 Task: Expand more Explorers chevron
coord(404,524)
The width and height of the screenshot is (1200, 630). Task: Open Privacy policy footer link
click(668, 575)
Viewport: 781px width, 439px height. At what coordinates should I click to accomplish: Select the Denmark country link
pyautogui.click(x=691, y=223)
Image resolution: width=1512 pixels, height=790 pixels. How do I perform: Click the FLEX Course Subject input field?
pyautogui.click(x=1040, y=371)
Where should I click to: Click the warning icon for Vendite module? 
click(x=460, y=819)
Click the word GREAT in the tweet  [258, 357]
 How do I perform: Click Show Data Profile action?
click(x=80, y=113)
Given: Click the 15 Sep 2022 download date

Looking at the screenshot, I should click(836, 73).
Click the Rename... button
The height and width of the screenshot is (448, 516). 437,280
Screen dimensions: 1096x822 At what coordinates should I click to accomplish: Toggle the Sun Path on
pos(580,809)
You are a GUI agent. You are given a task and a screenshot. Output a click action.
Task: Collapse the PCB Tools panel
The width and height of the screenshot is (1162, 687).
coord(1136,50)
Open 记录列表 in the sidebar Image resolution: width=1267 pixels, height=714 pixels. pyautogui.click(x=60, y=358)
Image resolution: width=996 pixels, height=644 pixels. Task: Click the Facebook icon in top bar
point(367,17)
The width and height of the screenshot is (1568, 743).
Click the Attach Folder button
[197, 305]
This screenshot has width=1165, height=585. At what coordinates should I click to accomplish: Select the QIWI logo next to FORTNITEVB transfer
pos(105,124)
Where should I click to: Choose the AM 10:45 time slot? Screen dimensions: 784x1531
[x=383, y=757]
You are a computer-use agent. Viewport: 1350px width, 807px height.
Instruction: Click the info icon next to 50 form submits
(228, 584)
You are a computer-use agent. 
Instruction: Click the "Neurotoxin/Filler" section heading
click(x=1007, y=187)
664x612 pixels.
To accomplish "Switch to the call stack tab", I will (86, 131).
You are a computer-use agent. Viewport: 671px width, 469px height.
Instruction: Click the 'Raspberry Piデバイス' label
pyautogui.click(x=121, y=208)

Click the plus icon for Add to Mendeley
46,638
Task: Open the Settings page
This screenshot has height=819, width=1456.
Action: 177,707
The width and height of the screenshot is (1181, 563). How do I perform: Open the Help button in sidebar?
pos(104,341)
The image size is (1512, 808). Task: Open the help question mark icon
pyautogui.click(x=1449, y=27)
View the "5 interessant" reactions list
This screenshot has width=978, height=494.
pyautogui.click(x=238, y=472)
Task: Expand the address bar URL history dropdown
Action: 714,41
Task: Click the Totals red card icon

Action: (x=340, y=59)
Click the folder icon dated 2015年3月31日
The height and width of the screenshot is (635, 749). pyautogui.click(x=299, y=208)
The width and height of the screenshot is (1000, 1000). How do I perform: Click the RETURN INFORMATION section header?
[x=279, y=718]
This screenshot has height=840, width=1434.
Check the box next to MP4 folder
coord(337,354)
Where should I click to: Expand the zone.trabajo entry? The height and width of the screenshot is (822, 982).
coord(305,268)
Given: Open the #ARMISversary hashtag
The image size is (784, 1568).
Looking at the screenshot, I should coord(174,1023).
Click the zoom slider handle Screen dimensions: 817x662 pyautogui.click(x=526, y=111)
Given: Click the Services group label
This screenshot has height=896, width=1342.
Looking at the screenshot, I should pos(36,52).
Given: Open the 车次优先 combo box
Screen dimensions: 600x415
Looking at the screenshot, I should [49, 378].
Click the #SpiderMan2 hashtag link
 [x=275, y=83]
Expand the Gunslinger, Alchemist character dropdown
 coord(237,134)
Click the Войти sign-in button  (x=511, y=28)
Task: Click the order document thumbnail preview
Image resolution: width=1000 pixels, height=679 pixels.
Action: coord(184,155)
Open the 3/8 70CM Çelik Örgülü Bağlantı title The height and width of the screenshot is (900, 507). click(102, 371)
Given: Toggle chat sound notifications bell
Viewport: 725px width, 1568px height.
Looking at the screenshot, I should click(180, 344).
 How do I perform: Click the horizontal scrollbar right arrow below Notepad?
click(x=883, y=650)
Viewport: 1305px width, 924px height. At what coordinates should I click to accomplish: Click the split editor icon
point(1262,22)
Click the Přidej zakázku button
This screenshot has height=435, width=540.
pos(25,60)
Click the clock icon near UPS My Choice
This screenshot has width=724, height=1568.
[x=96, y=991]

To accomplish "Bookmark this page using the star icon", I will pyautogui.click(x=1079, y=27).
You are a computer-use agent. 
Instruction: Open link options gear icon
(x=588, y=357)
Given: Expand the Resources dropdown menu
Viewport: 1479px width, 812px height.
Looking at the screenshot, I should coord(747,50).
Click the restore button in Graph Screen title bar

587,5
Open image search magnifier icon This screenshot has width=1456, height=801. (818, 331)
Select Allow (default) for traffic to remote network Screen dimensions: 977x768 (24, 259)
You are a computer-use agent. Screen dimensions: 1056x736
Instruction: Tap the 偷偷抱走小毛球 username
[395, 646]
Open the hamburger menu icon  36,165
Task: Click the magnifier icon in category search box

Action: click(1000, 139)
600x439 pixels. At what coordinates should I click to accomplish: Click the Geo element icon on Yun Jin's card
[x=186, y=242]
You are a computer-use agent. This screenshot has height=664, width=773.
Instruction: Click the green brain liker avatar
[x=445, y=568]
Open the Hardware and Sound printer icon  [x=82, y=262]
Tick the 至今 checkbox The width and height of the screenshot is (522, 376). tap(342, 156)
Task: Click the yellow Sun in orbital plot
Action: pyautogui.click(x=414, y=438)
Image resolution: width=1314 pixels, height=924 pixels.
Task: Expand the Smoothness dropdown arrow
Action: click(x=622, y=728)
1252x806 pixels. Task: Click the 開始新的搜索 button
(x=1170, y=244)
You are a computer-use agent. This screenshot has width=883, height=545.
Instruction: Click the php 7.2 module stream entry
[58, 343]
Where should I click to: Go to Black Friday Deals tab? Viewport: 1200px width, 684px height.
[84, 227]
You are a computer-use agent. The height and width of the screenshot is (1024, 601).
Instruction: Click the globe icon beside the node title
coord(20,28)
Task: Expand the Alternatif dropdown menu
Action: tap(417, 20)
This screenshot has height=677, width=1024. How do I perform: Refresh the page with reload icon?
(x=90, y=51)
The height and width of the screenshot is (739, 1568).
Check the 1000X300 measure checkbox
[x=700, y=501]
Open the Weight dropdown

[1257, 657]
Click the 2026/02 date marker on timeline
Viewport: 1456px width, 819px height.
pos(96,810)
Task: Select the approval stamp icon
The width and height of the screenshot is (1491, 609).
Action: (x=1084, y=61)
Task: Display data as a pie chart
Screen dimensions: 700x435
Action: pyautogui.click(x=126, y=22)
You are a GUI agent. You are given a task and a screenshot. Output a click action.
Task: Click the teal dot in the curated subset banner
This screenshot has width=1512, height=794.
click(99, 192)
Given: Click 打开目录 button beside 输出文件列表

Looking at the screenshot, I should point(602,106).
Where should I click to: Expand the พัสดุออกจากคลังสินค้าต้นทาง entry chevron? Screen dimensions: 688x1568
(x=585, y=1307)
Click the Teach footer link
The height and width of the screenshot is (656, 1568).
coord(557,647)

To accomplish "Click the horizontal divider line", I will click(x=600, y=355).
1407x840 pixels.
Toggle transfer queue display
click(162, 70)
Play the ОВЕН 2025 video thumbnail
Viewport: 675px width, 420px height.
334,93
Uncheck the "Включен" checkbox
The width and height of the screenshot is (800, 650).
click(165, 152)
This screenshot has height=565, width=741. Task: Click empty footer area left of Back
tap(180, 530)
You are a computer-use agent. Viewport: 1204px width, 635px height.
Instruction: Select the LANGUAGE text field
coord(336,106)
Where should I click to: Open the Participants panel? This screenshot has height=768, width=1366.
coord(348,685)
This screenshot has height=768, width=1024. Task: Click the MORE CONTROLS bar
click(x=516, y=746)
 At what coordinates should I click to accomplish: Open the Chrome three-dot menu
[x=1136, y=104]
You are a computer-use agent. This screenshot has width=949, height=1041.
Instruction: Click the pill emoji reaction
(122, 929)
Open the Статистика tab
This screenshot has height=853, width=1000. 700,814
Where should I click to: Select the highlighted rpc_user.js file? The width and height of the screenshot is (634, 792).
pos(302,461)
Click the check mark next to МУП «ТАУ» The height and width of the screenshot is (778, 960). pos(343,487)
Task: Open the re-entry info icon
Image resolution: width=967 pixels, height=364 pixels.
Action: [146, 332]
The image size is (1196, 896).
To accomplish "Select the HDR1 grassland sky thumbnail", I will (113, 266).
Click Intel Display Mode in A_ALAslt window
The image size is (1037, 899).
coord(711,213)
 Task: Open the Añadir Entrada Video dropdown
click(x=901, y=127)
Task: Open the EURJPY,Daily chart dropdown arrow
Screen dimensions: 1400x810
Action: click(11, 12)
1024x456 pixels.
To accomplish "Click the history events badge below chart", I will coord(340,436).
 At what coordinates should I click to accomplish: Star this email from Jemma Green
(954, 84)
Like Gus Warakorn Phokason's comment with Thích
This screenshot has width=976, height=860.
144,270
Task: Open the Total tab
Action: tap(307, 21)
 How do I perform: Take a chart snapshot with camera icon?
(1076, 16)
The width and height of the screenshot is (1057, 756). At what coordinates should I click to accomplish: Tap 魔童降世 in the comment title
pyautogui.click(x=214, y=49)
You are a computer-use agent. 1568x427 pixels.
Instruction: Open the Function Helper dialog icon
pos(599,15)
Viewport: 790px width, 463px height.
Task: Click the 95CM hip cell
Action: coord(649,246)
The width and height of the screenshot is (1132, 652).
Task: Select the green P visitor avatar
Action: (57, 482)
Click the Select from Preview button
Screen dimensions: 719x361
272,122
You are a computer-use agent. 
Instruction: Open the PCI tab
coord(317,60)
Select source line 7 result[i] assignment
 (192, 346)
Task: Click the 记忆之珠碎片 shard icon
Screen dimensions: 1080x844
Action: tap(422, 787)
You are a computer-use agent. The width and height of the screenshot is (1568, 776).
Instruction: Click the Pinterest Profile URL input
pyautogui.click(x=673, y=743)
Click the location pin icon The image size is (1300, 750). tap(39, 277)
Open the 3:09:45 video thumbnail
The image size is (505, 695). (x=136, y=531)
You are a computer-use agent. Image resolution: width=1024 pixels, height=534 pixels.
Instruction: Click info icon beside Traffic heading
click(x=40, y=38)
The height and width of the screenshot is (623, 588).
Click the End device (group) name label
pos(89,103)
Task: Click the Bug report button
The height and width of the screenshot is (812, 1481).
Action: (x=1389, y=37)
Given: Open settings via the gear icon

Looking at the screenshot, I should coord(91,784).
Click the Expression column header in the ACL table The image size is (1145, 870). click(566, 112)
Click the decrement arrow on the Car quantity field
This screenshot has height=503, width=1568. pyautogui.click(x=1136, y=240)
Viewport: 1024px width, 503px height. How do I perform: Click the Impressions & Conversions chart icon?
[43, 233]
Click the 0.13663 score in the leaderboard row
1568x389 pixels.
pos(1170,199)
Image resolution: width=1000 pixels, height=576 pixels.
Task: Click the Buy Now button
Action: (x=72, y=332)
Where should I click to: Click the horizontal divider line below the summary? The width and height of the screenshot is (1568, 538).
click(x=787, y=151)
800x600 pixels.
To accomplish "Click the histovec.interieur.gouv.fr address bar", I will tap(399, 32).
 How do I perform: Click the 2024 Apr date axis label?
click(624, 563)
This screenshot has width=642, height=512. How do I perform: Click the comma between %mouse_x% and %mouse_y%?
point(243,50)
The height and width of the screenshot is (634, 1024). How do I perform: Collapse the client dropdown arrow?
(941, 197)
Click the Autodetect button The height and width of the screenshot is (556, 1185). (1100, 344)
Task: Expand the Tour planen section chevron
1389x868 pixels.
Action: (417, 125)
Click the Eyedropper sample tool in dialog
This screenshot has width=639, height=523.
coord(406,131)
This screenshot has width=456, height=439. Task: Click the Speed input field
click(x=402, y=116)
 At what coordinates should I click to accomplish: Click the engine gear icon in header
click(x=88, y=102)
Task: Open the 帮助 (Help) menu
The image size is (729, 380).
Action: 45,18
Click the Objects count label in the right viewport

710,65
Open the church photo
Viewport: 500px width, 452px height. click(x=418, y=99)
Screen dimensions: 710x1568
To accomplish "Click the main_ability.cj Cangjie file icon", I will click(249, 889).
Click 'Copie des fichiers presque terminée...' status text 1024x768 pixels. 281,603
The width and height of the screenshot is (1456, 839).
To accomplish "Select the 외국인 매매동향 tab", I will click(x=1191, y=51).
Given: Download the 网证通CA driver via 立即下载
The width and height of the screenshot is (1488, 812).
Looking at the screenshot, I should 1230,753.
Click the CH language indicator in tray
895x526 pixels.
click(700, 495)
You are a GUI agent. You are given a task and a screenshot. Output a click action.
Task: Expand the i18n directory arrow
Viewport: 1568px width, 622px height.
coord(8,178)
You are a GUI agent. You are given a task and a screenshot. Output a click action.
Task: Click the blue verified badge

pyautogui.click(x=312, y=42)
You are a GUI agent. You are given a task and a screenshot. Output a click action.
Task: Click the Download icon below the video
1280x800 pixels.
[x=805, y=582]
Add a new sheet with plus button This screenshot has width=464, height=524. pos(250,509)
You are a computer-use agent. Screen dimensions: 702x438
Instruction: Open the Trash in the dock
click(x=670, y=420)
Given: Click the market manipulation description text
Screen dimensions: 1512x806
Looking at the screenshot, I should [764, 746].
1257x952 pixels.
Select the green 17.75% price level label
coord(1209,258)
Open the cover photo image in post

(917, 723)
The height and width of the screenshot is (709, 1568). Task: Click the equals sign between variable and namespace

**Work to be completed**
From the data above, reproduce word for word the lines running from the line with "Open the 3/8" to the line with "Given: Expand the Resources dropdown menu", ends included.

**Solved exercise**
Open the 3/8 70CM Çelik Örgülü Bağlantı title The height and width of the screenshot is (900, 507). click(102, 371)
Given: Toggle chat sound notifications bell
Viewport: 725px width, 1568px height.
Looking at the screenshot, I should click(180, 344).
 How do I perform: Click the horizontal scrollbar right arrow below Notepad?
click(x=883, y=650)
Viewport: 1305px width, 924px height. At what coordinates should I click to accomplish: Click the split editor icon
point(1262,22)
Click the Přidej zakázku button
This screenshot has height=435, width=540.
pos(25,60)
Click the clock icon near UPS My Choice
This screenshot has width=724, height=1568.
[x=96, y=991]

To accomplish "Bookmark this page using the star icon", I will pyautogui.click(x=1079, y=27).
You are a computer-use agent. 
Instruction: Open link options gear icon
(x=588, y=357)
Given: Expand the Resources dropdown menu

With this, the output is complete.